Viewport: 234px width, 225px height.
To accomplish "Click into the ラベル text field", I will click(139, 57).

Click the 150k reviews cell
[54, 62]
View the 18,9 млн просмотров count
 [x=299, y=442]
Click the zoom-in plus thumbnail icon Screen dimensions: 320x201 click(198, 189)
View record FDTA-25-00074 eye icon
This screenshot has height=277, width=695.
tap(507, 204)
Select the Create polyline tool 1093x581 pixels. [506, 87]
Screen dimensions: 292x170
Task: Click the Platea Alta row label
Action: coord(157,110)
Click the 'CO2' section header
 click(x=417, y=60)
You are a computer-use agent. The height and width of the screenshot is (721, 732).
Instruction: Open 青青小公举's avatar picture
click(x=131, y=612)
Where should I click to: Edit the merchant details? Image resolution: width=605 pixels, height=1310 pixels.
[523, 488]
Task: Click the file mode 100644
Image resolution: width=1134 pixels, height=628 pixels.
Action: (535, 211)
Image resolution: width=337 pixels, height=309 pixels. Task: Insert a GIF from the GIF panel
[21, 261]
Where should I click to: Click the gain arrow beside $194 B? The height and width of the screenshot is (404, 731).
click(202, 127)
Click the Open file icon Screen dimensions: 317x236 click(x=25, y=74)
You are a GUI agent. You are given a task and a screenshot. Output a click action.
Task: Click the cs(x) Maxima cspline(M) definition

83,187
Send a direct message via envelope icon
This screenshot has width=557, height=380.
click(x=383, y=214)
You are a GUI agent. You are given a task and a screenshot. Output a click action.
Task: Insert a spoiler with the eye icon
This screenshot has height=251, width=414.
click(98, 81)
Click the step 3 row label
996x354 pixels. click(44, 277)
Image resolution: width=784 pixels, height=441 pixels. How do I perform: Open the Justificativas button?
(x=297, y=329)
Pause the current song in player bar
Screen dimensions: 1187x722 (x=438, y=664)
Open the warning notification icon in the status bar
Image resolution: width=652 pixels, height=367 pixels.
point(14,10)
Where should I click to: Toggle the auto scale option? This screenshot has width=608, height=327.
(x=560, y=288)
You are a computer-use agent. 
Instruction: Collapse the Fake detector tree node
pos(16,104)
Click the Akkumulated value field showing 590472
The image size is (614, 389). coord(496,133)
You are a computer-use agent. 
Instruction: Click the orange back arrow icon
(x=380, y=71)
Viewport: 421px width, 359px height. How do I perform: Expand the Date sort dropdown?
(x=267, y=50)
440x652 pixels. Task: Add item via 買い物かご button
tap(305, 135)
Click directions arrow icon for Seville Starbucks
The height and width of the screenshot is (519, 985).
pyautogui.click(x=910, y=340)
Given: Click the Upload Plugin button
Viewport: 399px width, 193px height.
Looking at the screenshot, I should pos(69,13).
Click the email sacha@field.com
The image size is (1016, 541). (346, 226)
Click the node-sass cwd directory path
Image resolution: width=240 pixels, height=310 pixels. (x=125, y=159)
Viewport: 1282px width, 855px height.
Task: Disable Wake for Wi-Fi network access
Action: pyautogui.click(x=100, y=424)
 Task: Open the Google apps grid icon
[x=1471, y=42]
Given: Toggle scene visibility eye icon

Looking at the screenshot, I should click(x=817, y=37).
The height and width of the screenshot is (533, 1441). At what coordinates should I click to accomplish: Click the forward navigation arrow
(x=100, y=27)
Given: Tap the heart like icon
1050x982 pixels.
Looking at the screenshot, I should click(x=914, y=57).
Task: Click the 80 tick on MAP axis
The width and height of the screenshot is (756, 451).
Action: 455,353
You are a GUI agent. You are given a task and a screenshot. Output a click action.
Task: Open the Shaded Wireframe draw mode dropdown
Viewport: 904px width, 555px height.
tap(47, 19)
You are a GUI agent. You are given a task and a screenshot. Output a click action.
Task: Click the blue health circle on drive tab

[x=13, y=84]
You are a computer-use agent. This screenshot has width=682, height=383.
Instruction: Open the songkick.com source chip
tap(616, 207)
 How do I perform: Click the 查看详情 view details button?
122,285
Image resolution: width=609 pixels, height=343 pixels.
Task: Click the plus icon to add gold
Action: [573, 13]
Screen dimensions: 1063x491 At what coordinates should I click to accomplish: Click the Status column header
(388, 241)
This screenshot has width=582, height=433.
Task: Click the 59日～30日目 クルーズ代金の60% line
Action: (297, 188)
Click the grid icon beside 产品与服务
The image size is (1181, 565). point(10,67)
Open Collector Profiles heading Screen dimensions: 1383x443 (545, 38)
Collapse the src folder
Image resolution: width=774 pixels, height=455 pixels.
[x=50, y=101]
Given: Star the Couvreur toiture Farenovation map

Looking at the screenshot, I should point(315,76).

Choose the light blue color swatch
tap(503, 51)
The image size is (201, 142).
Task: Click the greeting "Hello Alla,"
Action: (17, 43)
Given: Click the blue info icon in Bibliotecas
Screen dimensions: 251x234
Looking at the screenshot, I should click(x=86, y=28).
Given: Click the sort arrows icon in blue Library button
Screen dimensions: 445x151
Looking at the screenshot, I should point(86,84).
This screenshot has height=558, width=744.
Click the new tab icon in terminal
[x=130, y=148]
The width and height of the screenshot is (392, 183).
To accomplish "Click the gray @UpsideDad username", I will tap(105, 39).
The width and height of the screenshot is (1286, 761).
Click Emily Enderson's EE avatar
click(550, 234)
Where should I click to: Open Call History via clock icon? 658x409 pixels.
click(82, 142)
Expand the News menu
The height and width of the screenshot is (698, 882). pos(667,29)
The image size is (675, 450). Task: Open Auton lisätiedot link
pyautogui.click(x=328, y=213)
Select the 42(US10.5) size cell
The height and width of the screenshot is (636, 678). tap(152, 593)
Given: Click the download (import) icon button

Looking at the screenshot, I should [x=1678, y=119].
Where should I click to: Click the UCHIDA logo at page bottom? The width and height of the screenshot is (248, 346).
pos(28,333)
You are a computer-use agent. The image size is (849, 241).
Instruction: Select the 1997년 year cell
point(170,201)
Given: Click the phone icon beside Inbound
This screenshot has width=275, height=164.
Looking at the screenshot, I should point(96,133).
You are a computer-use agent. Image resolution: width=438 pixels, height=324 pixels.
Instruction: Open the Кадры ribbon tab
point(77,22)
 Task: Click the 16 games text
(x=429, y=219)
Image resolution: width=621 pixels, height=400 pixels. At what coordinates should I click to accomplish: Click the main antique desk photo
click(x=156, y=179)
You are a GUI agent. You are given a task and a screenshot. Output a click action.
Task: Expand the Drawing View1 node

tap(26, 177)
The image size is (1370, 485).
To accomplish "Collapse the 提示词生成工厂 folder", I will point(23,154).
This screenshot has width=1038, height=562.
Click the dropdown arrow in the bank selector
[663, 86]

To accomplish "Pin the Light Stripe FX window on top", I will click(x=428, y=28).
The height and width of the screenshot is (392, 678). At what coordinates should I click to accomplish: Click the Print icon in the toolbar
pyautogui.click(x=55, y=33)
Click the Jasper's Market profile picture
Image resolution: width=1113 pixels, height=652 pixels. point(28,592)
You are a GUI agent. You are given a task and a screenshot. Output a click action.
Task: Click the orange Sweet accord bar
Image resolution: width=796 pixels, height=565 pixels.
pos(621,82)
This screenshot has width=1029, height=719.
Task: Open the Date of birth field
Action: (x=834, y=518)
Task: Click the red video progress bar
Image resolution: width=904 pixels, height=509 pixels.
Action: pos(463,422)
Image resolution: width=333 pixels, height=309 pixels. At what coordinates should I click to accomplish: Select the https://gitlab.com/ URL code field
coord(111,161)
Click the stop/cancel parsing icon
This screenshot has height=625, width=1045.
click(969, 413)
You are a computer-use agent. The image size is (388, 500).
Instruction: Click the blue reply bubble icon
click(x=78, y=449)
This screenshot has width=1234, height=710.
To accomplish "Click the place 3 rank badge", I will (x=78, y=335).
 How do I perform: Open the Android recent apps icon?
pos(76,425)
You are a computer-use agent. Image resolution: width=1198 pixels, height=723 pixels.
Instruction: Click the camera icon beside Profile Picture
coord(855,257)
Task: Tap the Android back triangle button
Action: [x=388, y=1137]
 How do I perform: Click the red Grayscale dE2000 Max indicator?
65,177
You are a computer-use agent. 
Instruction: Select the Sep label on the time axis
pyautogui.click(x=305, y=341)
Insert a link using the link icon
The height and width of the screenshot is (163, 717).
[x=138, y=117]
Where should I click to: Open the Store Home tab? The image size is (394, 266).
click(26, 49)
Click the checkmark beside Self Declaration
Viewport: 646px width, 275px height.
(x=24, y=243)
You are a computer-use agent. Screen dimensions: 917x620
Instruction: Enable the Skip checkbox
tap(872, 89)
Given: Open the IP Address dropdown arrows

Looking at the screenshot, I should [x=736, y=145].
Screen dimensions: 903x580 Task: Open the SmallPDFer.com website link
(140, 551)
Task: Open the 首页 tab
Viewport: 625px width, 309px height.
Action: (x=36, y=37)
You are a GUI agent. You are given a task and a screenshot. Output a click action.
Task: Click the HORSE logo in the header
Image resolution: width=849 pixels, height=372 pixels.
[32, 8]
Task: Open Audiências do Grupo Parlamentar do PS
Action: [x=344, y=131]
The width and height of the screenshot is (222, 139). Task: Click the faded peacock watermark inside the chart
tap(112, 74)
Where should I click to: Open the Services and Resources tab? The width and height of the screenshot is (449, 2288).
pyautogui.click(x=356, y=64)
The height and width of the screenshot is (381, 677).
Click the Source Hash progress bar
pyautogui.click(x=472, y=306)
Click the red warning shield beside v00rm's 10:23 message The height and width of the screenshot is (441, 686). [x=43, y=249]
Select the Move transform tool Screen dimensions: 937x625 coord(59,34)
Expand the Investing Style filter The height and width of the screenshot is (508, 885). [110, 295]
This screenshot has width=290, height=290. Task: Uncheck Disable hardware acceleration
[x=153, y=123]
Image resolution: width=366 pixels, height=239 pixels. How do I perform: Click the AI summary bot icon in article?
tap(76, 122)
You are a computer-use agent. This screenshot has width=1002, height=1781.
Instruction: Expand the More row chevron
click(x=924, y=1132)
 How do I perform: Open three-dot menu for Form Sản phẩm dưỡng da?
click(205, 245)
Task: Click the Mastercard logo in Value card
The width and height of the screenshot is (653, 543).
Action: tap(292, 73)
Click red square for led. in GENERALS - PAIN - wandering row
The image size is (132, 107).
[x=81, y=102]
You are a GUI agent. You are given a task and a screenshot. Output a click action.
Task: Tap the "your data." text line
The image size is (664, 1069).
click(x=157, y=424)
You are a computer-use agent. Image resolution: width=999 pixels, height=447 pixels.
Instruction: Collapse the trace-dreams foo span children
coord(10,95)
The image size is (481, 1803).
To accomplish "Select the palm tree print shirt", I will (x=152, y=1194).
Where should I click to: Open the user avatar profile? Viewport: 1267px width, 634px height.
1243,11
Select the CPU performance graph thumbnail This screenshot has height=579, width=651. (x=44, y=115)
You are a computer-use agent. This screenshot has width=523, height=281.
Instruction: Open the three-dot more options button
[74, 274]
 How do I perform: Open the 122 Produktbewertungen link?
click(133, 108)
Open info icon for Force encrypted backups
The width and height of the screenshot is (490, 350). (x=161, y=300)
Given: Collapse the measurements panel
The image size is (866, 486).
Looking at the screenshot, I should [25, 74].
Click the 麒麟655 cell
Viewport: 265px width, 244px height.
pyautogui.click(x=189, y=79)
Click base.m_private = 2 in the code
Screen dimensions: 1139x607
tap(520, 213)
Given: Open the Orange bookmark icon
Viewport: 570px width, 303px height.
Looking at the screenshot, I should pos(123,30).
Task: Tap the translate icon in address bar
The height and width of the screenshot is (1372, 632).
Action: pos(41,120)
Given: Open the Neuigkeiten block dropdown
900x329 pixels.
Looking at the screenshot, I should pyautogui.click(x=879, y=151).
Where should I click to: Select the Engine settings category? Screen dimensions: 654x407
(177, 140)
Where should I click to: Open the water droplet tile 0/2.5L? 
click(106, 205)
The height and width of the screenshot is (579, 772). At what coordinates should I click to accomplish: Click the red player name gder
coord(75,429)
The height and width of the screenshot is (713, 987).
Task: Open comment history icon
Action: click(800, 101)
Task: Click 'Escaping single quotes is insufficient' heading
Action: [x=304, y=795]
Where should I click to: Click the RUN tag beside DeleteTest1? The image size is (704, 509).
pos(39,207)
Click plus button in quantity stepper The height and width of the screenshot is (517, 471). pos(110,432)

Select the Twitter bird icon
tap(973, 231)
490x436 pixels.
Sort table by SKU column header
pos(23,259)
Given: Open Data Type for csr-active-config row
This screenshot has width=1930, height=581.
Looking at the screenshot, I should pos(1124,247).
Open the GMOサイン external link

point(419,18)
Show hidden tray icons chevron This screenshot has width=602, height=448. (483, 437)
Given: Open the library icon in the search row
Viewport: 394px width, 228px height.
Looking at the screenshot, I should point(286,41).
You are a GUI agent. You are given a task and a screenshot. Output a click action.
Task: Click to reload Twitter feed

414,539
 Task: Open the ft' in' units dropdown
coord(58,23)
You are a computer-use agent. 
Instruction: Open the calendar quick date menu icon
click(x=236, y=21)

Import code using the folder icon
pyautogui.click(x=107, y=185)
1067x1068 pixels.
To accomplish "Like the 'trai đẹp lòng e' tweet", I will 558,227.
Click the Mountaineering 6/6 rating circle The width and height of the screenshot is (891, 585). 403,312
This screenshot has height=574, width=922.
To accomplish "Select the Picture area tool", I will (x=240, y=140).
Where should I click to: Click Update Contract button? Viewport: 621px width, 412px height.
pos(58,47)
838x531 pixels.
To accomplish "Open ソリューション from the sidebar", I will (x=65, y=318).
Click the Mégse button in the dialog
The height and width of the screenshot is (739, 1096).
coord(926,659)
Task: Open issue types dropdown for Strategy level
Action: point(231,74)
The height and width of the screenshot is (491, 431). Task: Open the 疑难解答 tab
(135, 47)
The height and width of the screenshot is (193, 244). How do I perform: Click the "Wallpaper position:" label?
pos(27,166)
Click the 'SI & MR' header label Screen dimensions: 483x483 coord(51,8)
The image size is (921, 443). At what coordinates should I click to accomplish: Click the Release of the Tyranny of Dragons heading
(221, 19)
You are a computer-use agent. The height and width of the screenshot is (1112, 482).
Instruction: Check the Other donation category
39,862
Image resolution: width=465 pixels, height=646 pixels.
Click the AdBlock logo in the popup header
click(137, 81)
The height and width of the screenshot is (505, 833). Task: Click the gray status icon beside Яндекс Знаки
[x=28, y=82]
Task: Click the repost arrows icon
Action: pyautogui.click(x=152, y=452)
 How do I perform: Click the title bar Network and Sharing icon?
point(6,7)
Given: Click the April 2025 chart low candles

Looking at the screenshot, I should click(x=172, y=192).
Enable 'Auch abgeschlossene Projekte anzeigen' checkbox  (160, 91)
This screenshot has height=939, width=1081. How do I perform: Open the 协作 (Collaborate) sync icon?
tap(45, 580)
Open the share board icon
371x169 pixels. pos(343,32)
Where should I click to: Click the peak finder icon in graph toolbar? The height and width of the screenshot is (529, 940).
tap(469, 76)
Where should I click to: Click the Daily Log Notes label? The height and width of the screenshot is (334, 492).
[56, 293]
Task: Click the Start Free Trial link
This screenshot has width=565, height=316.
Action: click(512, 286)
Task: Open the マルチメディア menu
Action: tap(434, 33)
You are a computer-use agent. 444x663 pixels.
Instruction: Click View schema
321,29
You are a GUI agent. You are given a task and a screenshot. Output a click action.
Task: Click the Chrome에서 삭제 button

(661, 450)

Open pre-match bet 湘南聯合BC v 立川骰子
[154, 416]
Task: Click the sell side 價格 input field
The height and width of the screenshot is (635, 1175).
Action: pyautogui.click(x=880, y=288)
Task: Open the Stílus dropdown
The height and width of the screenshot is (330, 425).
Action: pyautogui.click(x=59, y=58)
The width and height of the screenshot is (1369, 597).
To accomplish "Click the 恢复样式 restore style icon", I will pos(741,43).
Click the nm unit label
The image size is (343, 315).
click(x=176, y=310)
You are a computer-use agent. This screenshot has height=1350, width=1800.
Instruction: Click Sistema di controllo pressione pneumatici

*****

**TASK TO CARRY OUT**:
Only certain lines are wanted. Please return exactly those from the top of the data through the line with "View record FDTA-25-00074 eye icon".

**RESULT FOR THIS EXERCISE**:
Viewport: 234px width, 225px height.
To accomplish "Click into the ラベル text field", I will click(139, 57).

Click the 150k reviews cell
[54, 62]
View the 18,9 млн просмотров count
 [x=299, y=442]
Click the zoom-in plus thumbnail icon Screen dimensions: 320x201 click(198, 189)
View record FDTA-25-00074 eye icon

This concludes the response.